And what happened?
My first type of iron, which I of course can't remember the name of but it's the common one given over a long day, caused hives and trouble breathing. Even with more Benadryl and slowing it down, it was a no-go.
For the second type of iron, we started with baby doses - like 100mg given over an hour or so and added Benadryl. No issues. Slowly we bumped it up because I really needed more than a piddly amt each time. Last time, we bumped to 500mg and it took most of the day to drip. For about a week afterwards, my right foot was swollen and hurt some. Infusion nurse looked up drug info and it said swollen feet was a rare side effect.
Went on Thurs for another one and told the PA what had happened and he wasn't convinced it was a reaction. He thought maybe I stood too long after the infusion and the fluid collected in my foot.
Proved him wrong!
I drove not a mile from the infusion center afterward my infusion on Thurs and my feet felt like they were on fire. Got to the Costco parking lot and couldn't move they hurt so bad. Called infusion nurse who told me to get some Benadryl ASAP. Thought I'd go into Costco and take some but walking was a no-go. You know how later you realize that you should have done X but in the heat of the moment, you just do something else?

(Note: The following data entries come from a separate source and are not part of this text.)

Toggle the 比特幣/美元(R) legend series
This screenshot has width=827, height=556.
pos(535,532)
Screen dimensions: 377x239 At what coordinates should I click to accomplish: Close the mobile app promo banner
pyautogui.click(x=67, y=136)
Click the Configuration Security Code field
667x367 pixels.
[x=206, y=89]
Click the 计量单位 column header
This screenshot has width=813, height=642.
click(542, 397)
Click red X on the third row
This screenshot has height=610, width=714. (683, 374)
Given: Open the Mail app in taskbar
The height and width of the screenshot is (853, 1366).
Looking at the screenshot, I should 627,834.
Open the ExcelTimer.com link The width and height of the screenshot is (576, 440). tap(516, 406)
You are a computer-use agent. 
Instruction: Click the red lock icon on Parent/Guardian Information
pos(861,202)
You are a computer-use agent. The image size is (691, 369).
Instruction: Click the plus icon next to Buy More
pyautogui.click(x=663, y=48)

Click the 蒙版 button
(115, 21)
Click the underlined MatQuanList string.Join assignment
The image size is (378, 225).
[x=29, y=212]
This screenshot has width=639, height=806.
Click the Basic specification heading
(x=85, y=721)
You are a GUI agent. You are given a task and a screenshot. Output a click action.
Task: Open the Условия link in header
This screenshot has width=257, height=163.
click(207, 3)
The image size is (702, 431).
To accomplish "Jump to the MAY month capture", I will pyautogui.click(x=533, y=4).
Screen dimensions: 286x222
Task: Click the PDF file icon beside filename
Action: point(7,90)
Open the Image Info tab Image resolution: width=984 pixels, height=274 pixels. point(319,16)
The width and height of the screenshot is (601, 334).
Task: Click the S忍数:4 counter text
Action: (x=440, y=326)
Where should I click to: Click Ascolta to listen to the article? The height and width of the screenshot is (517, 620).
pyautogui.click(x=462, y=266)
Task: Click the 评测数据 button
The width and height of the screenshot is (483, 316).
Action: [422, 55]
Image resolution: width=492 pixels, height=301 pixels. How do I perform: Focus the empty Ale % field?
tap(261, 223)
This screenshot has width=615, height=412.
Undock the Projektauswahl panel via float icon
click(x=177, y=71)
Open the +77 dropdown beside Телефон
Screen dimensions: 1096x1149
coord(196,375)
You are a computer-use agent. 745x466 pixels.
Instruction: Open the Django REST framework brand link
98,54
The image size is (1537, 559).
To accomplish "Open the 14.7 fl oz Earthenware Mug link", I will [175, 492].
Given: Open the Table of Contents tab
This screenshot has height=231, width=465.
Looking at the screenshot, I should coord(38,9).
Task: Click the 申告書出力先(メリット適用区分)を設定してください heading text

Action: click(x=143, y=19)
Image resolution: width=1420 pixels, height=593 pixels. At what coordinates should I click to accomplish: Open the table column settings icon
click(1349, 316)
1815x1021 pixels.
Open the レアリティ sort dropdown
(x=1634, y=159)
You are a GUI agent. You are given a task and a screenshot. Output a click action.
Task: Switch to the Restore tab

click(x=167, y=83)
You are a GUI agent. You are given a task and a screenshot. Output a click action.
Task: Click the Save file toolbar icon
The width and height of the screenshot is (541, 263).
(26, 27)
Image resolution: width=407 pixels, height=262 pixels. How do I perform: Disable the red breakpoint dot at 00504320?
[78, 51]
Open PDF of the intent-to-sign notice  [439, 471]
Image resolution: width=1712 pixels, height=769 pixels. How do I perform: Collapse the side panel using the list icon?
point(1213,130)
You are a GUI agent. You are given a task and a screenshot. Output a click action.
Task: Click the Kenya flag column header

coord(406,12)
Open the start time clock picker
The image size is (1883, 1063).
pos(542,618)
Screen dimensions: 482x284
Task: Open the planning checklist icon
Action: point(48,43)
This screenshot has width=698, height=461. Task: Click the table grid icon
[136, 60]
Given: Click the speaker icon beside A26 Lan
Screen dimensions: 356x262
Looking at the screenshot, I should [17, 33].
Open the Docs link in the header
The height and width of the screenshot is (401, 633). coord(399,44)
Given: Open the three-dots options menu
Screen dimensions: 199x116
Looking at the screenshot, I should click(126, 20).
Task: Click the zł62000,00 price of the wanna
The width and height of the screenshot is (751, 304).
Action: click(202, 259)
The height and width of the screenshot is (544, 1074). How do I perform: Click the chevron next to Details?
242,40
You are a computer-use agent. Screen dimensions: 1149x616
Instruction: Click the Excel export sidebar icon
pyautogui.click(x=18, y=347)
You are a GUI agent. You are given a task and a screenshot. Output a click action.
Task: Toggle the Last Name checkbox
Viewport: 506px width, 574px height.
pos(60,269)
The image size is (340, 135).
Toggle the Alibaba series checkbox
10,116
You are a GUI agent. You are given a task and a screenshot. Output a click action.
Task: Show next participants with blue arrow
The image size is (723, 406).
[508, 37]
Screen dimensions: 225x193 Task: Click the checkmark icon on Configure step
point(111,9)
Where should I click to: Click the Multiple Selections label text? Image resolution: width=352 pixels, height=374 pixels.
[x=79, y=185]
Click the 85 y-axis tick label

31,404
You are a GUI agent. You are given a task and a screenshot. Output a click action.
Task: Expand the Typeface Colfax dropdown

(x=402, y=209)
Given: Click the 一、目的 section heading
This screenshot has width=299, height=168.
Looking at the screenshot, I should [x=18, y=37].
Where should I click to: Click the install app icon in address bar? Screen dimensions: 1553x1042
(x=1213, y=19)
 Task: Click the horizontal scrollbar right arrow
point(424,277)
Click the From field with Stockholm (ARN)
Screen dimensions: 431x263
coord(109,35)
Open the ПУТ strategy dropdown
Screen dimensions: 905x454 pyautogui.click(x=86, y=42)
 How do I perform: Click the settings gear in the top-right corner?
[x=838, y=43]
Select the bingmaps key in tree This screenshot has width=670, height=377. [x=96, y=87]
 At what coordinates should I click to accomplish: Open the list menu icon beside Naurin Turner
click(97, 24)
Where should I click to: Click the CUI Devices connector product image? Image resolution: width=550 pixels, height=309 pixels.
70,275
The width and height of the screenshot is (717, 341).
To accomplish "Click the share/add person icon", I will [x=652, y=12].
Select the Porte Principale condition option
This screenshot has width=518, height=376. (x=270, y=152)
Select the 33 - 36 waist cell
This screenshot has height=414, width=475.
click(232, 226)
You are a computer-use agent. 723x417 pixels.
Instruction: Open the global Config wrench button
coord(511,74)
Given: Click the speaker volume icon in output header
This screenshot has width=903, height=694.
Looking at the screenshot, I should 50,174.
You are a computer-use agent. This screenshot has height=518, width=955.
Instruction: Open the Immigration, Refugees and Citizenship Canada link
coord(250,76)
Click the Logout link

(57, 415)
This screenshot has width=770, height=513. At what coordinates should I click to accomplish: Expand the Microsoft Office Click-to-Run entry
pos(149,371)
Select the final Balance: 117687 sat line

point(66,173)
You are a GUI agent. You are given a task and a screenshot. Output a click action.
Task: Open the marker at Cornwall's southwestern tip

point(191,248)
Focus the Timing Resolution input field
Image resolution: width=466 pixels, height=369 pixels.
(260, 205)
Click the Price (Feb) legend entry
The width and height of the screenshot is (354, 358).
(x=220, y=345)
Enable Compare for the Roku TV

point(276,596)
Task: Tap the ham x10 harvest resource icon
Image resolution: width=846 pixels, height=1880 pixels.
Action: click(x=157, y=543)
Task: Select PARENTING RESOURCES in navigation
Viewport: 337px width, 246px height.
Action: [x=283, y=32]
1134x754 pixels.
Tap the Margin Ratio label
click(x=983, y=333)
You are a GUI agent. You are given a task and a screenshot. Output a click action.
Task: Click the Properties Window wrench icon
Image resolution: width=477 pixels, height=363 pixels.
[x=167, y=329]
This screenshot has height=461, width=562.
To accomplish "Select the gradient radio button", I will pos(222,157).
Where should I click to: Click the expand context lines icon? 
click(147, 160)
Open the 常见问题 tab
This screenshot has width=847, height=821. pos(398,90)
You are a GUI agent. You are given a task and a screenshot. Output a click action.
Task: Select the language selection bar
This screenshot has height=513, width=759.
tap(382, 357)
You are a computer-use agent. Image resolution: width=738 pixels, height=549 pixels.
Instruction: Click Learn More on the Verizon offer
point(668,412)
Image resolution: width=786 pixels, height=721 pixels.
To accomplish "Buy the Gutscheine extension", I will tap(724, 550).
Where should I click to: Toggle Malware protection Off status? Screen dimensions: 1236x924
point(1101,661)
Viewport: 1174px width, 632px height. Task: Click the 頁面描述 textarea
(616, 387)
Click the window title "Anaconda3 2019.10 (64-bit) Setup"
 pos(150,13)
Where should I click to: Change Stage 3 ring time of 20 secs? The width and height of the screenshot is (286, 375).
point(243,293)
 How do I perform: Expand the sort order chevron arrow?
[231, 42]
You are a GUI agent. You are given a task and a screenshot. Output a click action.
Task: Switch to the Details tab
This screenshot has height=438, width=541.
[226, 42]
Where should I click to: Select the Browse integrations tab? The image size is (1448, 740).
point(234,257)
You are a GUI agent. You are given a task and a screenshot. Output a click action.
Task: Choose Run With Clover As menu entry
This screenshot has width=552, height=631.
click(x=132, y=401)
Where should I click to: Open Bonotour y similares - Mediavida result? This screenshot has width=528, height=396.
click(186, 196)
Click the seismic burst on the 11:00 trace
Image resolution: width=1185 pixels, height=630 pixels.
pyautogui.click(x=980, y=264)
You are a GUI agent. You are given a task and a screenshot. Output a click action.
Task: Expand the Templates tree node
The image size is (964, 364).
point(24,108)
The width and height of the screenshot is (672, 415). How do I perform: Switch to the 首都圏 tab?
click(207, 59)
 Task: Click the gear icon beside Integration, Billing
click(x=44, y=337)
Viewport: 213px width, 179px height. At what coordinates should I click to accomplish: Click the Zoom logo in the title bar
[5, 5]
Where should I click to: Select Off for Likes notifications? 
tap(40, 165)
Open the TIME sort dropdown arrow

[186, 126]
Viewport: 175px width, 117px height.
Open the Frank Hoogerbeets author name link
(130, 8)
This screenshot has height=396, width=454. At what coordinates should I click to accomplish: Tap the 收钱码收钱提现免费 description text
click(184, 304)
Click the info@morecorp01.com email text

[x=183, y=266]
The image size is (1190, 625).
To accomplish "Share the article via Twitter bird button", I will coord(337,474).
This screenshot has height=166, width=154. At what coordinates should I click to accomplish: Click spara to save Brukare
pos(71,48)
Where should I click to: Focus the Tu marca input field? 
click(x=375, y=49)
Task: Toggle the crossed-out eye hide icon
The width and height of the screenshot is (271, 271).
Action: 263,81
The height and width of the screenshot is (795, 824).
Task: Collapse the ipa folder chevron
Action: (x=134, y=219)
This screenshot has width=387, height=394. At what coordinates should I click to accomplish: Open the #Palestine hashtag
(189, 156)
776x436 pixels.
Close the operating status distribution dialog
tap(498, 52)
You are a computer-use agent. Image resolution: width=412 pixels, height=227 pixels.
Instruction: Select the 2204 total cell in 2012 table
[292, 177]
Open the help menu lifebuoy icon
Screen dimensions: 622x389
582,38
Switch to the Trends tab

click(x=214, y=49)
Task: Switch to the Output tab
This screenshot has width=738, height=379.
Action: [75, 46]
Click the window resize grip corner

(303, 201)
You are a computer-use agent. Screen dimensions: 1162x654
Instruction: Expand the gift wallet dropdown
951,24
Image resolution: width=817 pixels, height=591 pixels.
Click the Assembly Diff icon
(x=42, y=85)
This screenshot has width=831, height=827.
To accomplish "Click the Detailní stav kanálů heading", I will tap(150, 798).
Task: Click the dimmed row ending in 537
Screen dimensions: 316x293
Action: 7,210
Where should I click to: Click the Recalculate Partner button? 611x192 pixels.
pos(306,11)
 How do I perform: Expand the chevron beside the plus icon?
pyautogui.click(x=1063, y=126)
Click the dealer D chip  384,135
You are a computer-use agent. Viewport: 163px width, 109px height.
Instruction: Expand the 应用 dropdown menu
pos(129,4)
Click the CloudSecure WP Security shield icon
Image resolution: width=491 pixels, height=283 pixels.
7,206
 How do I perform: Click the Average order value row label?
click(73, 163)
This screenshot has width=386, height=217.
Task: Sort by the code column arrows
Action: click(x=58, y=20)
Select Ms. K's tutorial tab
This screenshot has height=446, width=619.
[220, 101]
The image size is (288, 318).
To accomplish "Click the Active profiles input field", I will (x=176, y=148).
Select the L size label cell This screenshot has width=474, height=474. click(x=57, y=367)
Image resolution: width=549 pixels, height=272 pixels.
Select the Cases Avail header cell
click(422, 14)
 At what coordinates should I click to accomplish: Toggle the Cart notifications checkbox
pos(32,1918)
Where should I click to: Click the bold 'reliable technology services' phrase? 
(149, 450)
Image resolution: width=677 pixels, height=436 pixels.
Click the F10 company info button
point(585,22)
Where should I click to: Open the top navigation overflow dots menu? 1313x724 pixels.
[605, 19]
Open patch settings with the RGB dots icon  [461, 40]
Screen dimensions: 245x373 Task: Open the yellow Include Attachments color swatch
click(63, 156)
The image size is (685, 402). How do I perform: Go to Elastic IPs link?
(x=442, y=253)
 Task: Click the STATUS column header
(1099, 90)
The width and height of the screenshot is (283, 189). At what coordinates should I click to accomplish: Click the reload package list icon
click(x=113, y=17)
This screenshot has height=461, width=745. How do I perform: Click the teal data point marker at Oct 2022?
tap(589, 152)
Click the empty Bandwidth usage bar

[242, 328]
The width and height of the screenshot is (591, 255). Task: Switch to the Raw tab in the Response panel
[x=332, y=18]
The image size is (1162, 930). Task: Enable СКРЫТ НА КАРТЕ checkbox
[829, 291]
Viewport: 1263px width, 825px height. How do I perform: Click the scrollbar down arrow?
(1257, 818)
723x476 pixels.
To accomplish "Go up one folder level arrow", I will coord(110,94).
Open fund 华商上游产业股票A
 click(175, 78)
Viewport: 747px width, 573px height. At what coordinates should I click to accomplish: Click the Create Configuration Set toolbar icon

I should have headed straight back to the infusion center or to the hospital, which was a mile away, but instead I drove HOME (~20 minutes) so I could take the Benadryl there. DOH!
I did make it home, but my legs were completely numb, I couldn't wear shoes, my feet were 4x their normal size when I got out of the car, my hands were also swelling, and my legs were swelling.
Thankfully, massive amts of Benadryl and propping my legs up did cause it to eventually go down. The swelling finally went away by Friday afternoon. This is the first time I've reacted while alone and quite frankly, it really scared me.
Has anyone else reacted that way to iron infusions? Were you able to work through the reaction to continue getting it? I don't go back for another until April but thankfully see the hematologist that time, not just the PA.
I got the impression that there are two types of iron given through IV and now have reacted to both. It seems that the longer I have this disease, the most "reactive" I am to things. Very odd.